If you live in Hong Kong you will be aware of the latest uproar over how the Television and Licensing Authority (TELA) and Obscene Articles Tribunal (OAT) operate. At the Hong Kong book fair this week, a book depicting a classic French painting of Cupid kissing Psyche on its cover was nearly withdrawn from the Hong Kong book fair because TELA inspectors deemed it indecent.
Several media-related decisions by the Obscene Articles Tribunal in the 1990s have resulted in much confusion and criticism. The following three appeals lodged by the now defunct Eastern Express newspaper vividly illustrate the kind of unreasonable and unacceptable interference that the OAT could have on the daily operations of the media (Eastern Express Publisher Ltd v Obscene Articles Tribunal  5 HKPLR 247). In ruling on the appeals, a High Court judge sharply criticized the OAT saying, “These cases have, in my view, involved a great deal of waste of time, money and valuable resources.”
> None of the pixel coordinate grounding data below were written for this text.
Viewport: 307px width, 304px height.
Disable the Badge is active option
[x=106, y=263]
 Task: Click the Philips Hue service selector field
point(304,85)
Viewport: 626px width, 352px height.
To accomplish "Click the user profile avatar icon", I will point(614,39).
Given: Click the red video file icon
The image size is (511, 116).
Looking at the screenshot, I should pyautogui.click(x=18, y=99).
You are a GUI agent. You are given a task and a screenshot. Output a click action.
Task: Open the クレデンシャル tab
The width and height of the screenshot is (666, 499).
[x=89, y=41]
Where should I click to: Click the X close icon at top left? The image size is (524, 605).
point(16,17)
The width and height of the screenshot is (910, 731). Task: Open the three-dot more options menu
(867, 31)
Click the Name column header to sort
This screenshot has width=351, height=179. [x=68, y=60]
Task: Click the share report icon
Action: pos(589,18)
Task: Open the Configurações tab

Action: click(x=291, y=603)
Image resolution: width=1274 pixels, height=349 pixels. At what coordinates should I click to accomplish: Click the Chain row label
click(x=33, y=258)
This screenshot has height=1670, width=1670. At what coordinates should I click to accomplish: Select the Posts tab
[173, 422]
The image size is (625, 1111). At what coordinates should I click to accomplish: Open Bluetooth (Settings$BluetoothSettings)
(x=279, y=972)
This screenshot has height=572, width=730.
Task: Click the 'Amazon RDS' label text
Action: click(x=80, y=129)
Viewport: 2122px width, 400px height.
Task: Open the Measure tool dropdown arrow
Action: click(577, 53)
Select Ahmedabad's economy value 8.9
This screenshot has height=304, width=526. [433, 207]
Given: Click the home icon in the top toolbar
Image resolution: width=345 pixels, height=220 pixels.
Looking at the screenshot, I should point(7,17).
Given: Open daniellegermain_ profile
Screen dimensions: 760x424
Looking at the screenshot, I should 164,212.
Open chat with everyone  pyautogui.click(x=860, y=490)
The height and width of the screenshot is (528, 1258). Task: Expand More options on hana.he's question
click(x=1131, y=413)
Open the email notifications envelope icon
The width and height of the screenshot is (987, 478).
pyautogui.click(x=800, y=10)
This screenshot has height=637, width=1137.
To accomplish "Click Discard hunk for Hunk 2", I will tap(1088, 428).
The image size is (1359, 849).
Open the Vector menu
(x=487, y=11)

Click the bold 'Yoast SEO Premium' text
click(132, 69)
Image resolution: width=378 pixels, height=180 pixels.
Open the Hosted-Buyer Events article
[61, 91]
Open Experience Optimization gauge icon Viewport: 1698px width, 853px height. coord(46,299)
The first appeal concerned an OAT determination in 1995 that an advertisement in Eastern Express depicting Michelangelo’s statue of David was indecent. The OAT maintained that it was not appropriate for the newspaper to publish a photograph of a statue of wholly naked male body with the penis fully exposed. In allowing the appeal by Eastern Express, the High Court judge noted that he had never, until then, heard any sensible person suggested that the statue of David was indecent. He considered the OAT conclusion as “totally incomprehensible” and one which could not have been reached reasonably given that the advertisement was published on an inside page of a serious English-language newspaper and was clearly intended to be read by normal, reasonable adults.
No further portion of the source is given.